Presto la Fiat produrrà il Ducato sul suolo russo. Ma la Storia dice che è solo l’ultima di tante.
La notizia circola ormai da un mese e in questi giorni di settembre dovrebbe arrivare la conferma definitiva: la Fiat ha raggiunto un accordo con Zil per produrre in Russia il Ducato. Una scelta strategica basata su uno studio secondo cui la Russia diventerà il primo mercato europeo automobilistico entro il 2020 e in linea con i nuovi dettami Fiat, che punta a diventare leader mondiale dell’automobilismo, come conferma il responsabile Alfredo Altavilla in un’intervista al Corriere: «Stiamo ridisegnando il dna del marchio Fiat con il chiaro obiettivo strategico di posizionarlo in una fascia premium di mercato».
Un tempo…
Una scelta che sembrerebbe innovativa, ma che in realtà non fa altro che proseguire sul binario che Italia e Russia hanno costruito da inizio Novecento. Già prima dell’inizio della Prima Guerra Mondiale un finanziere italiano, Riccardo Gualino, intravide nell’ascesa russa un’importante occasione economica: la tardiva rivoluzione industriale avrebbe portato un forte benessere e la nuova borghesia non si sarebbe accontentata delle fatiscenti abitazioni russe. Gualino propose la costruzione di un sobborgo nell’isola di Vasilevskij ma lo scoppio delle ostilità fermò il progetto.

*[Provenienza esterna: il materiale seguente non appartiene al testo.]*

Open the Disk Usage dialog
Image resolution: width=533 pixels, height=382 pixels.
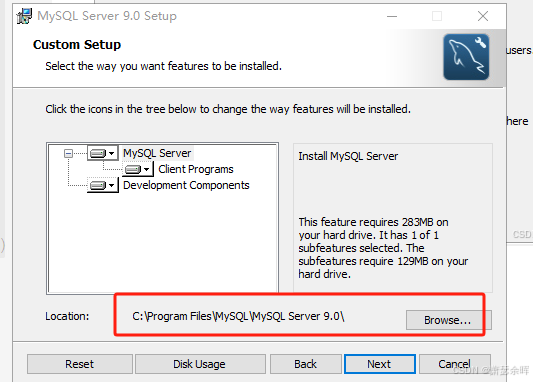click(200, 364)
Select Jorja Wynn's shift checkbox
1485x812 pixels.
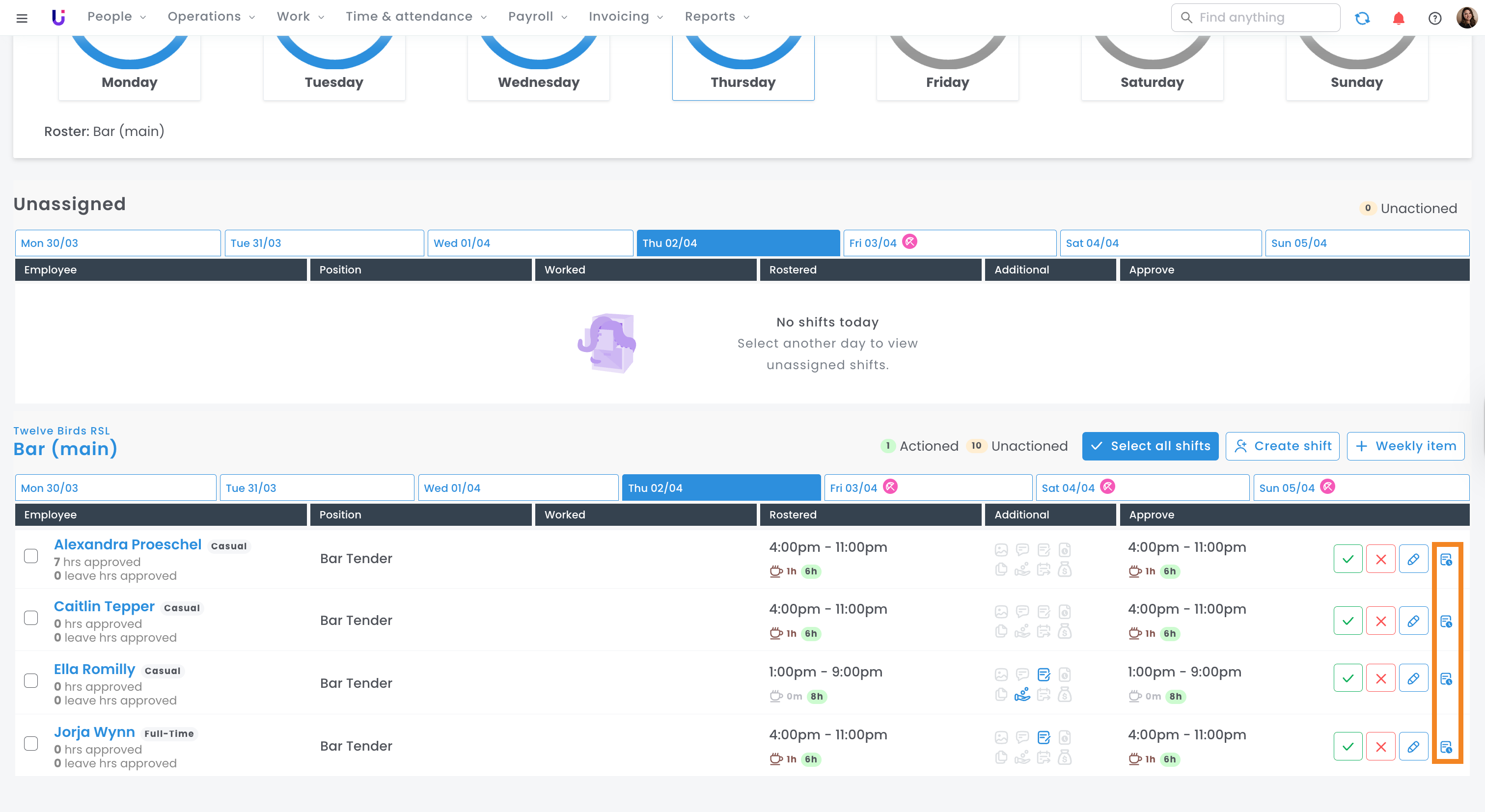pos(31,743)
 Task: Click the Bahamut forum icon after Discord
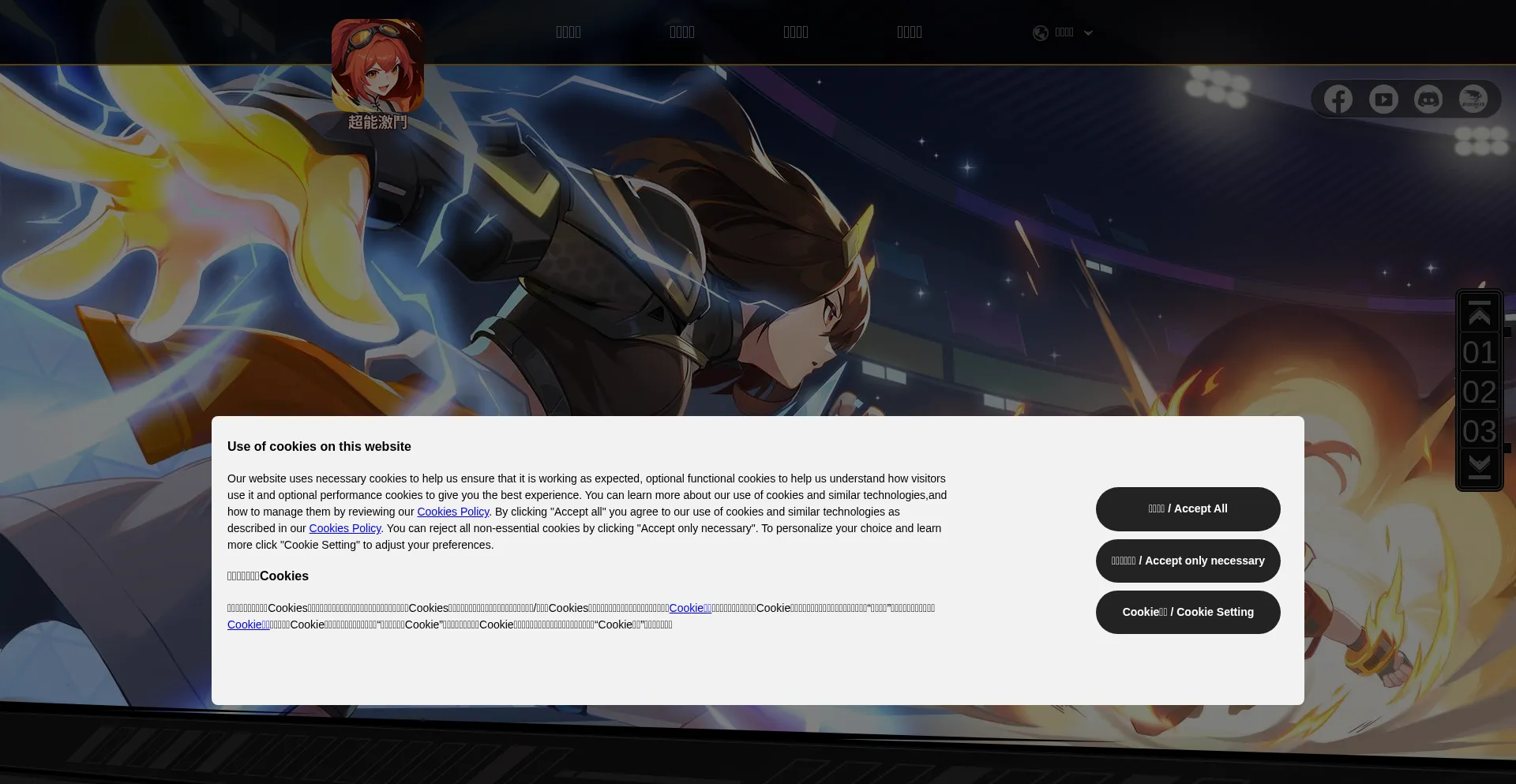(x=1473, y=99)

L’unione con l’URSS fu solo rimandata: dopo la Guerra l’imprenditore Franco Marinotti aprì il primo ufficio italiano in Russia, una società di import-export. Gli affare si fecero più semplici a partire dal 1924, quando Mussolini riconobbe l’URSS; di lì a poco iniziò la collaborazione con gli Agnelli, che realizzarono a Mosca la prima fabbrica di cuscinetti a sfera.
Quei fantastici anni ’60
L’apice della collaborazione venne raggiunta negli anni ’60: gli italiani erano interessati alle risorse minerarie sovietiche (prima il petrolio, poi il gas), i russi erano interessati alle tecnologia del Belpaese. Dopo un lungo negoziato l’Eni (grazie soprattutto alla figura di Enrico Mattei) raggiunse nel 1960 un accordo triennale per la fornitura di greggio e olio combustibile a un prezzo imbattibile sul mercato (un dollaro e 26 centesimi al barile). Biunivocamente, l’URSS si impegnava ad acquistare in Italia gomma sintetica, forniture per oleodotti e tubi d’acciaio.

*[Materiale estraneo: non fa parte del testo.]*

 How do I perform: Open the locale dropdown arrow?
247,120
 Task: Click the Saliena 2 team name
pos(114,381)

Al 1966 risale invece uno degli accordi più remunerativi della Fiat: nei pressi del Volga venne costruita una fabbrica di automobili italiane. Per l’occasione sorse anche una città, battezzata per l’occasione con il nome di un leader comunista, “Tol’jatti”. Magari il prossimo stabilimento Fiat in Russia sarà localizzato in una città chiamata per l’occasione “Ag’nell”.